Whether it's looking for the nearest café via a GPS-enabled smartphone, or finding friends near you through social networking sites, or looking at all the trucks that transport certain goods in a particular city, more and more people and businesses are using location-based search services. Creating a location-aware search service is usually part of an expensive, dedicated solution, and is typically done by geo-space experts. However, the popular open source search library Apache Lucene and the powerful Lucene search server Apache SOLR recently added a space location feature.
Geographical location in space search is essential! Geographical location is not only the Supreme king of the property, it can also be used in search to help users in specific locations to quickly find useful information. For example, if you are an enterprise directory provider (such as a "Yellow Pages" site), when a user needs to find a plumbing repairman, the site must return to a repairman near the user's home. If you are running a tourist site, you must allow travelers to search for places of interest near their location to help them to enrich their travel itinerary. If you're building a social networking site, it's best to use location information to help users get in touch with friends. The popularity of location-aware devices (such as car navigation systems and GPS-enabled cameras) and a large number of free map data offers various opportunities for building geographical Information Systems (GIS) that can search for advanced results for end users.
Space information can also be leveraged outside of the search field, but in this article I will focus primarily on how to use spatial information to improve search applications through Apache and Apache SOLR. Why should I use a search engine? Not because it is a necessary part of many good (and even free) GIS tools. However, building applications on the basis of search engines can provide several powerful features that other traditional approaches cannot achieve. The search system is very robust in terms of both structured and unstructured consolidation, which allows users to enter free form queries, such as limiting or modifying results based on geographical data while searching for descriptions and headings for free text. For example, a tourist site can implement a feature that allows users to find a four-star hotel in Boston, Massachusetts, with a comfortable bed for all 24 hours of service. Some search systems, such as Apache SOLR, also provide the ability to categorize, highlight, and spell result sets so that applications can help users find the desired results efficiently.

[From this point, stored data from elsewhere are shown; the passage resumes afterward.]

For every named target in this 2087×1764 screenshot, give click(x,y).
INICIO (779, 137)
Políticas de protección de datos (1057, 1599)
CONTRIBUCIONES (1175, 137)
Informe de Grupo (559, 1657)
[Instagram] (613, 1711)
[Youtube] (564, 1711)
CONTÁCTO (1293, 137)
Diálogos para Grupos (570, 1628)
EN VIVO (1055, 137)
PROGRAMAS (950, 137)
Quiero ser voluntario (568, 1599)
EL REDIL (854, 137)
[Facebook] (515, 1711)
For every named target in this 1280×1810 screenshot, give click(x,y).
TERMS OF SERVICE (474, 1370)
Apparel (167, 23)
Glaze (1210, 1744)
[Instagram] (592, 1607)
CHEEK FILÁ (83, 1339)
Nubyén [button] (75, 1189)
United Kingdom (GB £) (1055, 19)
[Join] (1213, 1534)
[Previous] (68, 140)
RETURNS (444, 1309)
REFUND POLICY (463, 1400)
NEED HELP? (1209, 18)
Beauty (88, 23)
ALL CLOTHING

I'll start with a brief introduction to some of Lucene's key concepts, with in-depth details left to the reader to explore. Next, I'll introduce some basic geo-spatial search concepts. GIS is a broad area and it is difficult to describe it in detail, so I'm only concerned with some of the basic concepts needed to find services, people, and other day-to-day issues. The end of this article is a discussion of ways to use Lucene and SOLR indexes and search space information. I will illustrate these concepts in a real but simple example, and use data from OpenStreetMap (OSM) projects.
Review the key Lucene concepts
Apache Lucene is a high-performance search library based on Java™. Apache SOLR is a search server that uses Lucene to provide search, classification, and so on via HTTP. They all use the affordable Apache Software License.
In essence, both SOLR and Lucene represent content as documents. A document consists of one or more fields and an optional enhancement (boost) value that indicates the importance of the document. A field consists of the actual content that needs to be indexed and stored, the metadata that tells Lucene how to handle the content, and an enhanced value that indicates the importance of the field. It is up to you to decide how to represent content as documents and fields, depending on how you want to search or access the information in your document. In each content unit, you can use a one-to-one relationship, or you can use a one-to-many relationship. For example, I can choose to represent a Web page with a document that contains several fields, such as title, keywords, and body. If it is a book, I choose to represent each of its pages as a separate document. As you'll see later, this distinction is important when you're searching for code space data. You can index the contents of a field or store it as it is used by your application. If an index is established for the content, the application can use it. You can also analyze indexed content to generate words (often called tokens). Vocabulary is the basis for searching and using in the search process. Words are usually a word, but this is not necessary.
In terms of queries, Lucene and SOLR provide rich functionality for expressing user queries (from underlying keyword queries to phrase and wildcard queries). Lucene and SOLR also provide the ability to limit space by applying one or more filters that are important for space search. range queries and scope filters are key mechanisms for limiting space. In a range query (or filter), the user declares that it is necessary to limit all searched documents between two values that use natural sorting. For example, you typically use a range query to find all documents that have occurred in the past year or one months. During processing, Lucene must enumerate the words in the document to identify all documents within the scope. As I'll show later, setting the range query correctly is one of the key factors in improving the query performance of the space search application.
Lucene and SOLR also provide the concept of function queries, which allow you to use the values of the fields (such as longitude and latitude) as part of the recording mechanism, rather than just using the internal data collection that makes up the primary recording mechanism. This feature is used when I demonstrate the use of some distance based functions in SOLR.